Because Ascher is primarily interested in what his subjects go through, The Nightmare doesn’t spend much time explaining sleep paralysis from a neurological standpoint. (Short version: We’re all paralyzed while asleep—an adaptation that arose, it’s believed, in order to prevent animals from acting out their dreams—and sometimes voluntary muscle control either switches off a little too soon or switches back on a little too late, while the person is conscious.) Instead, the film conducts talking-head interviews in which eight people (all of them American or British, though the phenomenon is universal) describe their experiences, which Ascher supplements with spooky recreations of what they describe. There are recurring elements among some tales, like a figure of pure shadow who either stands observing from a corner of the room or (in the freakier cases) slowly approaches the paralyzed victim and hovers menacingly right overhead. Other stories, like that of a guy whose penis is attacked by a giant mechanical claw, are bizarrely specific.

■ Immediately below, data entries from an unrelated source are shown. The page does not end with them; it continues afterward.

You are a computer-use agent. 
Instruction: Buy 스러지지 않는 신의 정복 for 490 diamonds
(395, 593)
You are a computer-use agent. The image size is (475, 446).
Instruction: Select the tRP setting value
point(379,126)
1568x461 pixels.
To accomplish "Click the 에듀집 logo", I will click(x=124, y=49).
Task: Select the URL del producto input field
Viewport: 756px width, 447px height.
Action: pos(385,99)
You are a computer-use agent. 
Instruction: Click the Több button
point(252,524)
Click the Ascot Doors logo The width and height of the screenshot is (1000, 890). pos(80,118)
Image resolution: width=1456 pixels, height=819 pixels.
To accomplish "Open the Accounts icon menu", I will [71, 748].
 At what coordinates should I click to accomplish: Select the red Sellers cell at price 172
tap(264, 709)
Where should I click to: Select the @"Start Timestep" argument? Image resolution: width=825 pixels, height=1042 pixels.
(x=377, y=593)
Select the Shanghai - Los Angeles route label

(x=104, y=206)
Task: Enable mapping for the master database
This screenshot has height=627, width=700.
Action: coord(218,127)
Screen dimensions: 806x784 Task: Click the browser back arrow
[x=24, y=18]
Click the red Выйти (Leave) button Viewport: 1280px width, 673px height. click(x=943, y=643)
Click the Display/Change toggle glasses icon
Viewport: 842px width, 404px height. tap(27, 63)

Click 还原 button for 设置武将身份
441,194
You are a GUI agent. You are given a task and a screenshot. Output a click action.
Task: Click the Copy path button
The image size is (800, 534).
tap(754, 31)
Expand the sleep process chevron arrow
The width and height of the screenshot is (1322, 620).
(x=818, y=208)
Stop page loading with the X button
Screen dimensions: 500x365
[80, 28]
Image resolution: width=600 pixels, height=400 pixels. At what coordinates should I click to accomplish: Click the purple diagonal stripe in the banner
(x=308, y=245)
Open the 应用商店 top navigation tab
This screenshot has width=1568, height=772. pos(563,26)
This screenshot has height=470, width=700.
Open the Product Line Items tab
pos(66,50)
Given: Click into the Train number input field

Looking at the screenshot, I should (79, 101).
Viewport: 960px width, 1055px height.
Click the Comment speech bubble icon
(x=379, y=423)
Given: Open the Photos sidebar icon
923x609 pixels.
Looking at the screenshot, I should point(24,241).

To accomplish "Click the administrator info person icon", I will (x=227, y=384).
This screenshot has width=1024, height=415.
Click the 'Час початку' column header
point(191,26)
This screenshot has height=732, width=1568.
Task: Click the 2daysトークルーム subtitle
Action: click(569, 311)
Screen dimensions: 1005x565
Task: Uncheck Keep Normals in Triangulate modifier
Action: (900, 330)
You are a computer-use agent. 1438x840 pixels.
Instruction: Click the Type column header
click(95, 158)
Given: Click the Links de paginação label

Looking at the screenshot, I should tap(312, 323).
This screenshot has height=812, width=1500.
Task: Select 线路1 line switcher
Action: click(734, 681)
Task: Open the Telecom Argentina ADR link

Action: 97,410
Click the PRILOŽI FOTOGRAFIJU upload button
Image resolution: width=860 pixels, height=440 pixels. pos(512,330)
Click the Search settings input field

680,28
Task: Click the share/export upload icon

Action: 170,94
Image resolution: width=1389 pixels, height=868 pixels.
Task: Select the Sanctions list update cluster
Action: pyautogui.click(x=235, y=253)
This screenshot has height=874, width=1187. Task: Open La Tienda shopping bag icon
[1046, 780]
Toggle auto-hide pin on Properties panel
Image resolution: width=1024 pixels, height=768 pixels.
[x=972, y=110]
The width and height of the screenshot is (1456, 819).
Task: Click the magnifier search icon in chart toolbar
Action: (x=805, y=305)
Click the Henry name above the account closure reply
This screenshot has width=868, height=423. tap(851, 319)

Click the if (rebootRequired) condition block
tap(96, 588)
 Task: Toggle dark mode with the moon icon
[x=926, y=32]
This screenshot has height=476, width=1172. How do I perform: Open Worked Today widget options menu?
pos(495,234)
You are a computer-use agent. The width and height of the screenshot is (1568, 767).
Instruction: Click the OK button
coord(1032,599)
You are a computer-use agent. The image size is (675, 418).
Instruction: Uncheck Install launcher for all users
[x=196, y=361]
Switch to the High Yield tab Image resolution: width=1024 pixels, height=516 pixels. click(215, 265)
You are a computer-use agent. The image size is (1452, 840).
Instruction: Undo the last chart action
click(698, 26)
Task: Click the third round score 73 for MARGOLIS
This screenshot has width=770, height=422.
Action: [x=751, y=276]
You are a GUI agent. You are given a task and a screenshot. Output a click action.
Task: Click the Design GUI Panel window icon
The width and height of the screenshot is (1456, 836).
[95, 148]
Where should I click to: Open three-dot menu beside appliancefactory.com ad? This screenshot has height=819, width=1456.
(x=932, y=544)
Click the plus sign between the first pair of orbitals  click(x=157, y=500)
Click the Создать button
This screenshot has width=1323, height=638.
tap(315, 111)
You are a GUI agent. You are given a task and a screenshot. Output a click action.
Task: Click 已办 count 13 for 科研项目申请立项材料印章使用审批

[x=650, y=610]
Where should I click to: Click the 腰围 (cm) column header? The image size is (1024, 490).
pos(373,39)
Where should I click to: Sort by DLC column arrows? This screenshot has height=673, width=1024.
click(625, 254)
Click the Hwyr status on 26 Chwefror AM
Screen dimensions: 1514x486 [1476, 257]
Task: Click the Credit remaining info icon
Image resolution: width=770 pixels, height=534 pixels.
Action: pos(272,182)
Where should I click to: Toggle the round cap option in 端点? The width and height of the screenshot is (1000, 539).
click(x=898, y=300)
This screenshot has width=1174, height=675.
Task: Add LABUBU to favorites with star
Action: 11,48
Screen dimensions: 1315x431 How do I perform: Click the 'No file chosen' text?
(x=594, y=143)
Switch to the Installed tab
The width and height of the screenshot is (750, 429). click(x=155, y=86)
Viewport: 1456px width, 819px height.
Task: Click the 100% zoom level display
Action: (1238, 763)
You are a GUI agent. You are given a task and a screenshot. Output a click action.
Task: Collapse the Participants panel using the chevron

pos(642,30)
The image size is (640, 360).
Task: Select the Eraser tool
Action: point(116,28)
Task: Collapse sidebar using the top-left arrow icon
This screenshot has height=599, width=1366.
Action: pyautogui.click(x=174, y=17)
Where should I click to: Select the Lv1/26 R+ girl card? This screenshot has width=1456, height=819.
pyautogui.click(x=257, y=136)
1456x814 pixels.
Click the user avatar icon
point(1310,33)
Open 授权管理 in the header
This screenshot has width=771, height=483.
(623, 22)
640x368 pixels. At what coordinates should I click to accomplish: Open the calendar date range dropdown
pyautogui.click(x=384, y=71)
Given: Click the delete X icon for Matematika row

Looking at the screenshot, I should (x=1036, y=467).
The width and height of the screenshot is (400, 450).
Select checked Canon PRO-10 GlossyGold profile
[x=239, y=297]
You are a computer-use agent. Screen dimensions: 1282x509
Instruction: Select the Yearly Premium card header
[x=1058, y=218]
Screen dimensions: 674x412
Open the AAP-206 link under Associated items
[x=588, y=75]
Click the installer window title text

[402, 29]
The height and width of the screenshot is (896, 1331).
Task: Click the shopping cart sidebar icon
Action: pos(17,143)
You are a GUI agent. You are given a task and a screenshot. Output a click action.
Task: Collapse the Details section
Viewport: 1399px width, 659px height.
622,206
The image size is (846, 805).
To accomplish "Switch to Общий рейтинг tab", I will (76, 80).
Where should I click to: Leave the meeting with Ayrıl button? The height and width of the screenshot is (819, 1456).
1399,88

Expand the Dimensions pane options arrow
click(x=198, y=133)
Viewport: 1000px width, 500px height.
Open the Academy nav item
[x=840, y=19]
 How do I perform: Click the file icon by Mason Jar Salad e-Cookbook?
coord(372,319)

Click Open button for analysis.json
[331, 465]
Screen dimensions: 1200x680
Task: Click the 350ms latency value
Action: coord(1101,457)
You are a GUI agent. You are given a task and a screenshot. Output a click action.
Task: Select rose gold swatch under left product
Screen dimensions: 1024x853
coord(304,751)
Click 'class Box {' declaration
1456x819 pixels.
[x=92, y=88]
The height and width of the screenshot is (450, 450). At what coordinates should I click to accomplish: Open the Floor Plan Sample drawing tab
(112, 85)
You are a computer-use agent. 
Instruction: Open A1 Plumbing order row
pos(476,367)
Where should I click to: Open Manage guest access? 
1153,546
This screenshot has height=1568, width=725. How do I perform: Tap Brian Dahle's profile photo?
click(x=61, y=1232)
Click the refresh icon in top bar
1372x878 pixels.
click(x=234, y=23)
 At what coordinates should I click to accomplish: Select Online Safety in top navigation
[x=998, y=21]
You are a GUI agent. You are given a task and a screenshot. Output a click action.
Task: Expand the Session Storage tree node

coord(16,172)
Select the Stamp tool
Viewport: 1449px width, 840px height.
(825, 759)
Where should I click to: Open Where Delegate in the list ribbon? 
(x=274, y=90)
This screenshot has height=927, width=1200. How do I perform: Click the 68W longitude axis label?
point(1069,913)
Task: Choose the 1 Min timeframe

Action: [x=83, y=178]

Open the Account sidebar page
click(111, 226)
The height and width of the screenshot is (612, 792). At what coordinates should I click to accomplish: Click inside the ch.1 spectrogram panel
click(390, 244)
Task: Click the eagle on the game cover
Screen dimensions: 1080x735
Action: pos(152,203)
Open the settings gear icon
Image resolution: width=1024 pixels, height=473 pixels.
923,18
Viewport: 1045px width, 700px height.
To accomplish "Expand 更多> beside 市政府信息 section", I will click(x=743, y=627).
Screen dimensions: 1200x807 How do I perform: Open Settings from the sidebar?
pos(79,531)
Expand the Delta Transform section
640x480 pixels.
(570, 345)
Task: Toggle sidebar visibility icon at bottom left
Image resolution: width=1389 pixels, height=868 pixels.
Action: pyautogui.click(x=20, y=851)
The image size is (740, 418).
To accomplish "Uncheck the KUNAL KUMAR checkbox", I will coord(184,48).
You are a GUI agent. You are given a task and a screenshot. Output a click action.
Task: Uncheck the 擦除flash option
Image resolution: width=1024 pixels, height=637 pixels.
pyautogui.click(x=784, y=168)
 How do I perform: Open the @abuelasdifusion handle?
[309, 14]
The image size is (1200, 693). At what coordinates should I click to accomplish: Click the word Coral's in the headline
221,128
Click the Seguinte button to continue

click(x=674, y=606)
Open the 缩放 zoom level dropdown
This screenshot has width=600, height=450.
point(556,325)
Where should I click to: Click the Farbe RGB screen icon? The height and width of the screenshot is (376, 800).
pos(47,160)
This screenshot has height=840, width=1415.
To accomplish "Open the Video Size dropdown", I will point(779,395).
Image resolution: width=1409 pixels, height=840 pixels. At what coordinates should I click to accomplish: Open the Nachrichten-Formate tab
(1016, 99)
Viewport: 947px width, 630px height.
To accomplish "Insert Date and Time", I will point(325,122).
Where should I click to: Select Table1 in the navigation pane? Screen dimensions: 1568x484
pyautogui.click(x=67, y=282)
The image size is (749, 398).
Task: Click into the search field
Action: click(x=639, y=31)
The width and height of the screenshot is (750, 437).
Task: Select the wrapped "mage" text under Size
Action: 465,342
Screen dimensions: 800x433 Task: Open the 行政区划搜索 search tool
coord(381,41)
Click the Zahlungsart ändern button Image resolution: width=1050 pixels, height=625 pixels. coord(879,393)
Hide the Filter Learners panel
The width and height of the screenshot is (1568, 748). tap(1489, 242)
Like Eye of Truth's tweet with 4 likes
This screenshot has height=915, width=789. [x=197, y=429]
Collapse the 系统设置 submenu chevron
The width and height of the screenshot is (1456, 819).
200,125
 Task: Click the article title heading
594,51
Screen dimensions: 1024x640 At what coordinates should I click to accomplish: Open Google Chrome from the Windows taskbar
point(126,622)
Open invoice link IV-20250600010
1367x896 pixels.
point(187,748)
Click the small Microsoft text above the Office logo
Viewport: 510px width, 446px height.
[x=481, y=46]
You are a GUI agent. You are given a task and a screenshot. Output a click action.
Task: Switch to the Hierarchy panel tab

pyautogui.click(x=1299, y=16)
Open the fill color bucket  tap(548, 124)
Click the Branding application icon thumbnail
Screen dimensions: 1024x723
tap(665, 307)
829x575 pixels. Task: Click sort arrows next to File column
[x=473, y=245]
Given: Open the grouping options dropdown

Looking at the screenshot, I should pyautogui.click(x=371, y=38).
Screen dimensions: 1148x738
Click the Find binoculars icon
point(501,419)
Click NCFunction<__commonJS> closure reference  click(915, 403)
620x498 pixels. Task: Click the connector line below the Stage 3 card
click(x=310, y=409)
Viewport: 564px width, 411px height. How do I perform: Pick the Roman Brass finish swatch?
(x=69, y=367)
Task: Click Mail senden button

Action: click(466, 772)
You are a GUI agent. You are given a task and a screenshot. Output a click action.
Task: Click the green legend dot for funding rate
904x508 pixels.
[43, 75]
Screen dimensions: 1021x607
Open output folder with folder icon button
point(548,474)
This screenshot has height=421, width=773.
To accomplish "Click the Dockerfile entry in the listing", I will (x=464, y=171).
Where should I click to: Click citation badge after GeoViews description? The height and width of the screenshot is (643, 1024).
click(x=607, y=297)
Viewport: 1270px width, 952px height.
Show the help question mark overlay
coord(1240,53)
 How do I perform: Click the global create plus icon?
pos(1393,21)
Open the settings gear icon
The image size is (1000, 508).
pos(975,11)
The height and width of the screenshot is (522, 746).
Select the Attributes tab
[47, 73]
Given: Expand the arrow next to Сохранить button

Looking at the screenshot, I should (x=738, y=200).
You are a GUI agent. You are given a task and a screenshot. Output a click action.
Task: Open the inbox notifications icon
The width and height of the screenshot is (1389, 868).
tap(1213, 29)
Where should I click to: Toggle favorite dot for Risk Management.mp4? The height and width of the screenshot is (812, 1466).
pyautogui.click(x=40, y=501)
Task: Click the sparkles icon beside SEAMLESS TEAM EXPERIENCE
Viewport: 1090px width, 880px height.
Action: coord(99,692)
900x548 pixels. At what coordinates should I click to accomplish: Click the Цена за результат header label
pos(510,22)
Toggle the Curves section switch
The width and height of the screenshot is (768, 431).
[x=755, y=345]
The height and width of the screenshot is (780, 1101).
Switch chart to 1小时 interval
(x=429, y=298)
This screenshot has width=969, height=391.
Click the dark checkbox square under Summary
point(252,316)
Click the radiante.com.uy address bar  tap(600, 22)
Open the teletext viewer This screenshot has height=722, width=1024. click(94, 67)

One of the problems Ascher faced in tackling this subject is that people suffering from sleep paralysis are paralyzed, and hence visually indistinguishable from people who are just asleep. (It can happen with your eyes open, but that’s somewhat rare, at least in my personal experience. Most of my time paralyzed is spent struggling to open my eyes; the moment I succeed, I can move everything else as well.) His sensible solution is to cheat a little, having the actors twitch desperately to signal their fear and panic. In any case, he’s not really striving for realism here: All of the recreations are shot on the same soundstage, and throughout the film Ascher deliberately calls attention to the artifice involved, showing actors dressed as bogeymen moving from one bedroom set to another, or showing the crew, or showing himself. The human brain, this movie suggests, is the ultimate horror-movie director, and sleep-paralysis hallucinations are just an extreme form of the standard-issue nightmares we all unwillingly create on a regular basis. It’s one thing to be tormented. It’s another thing to face the grim reality that you’re tormenting yourself.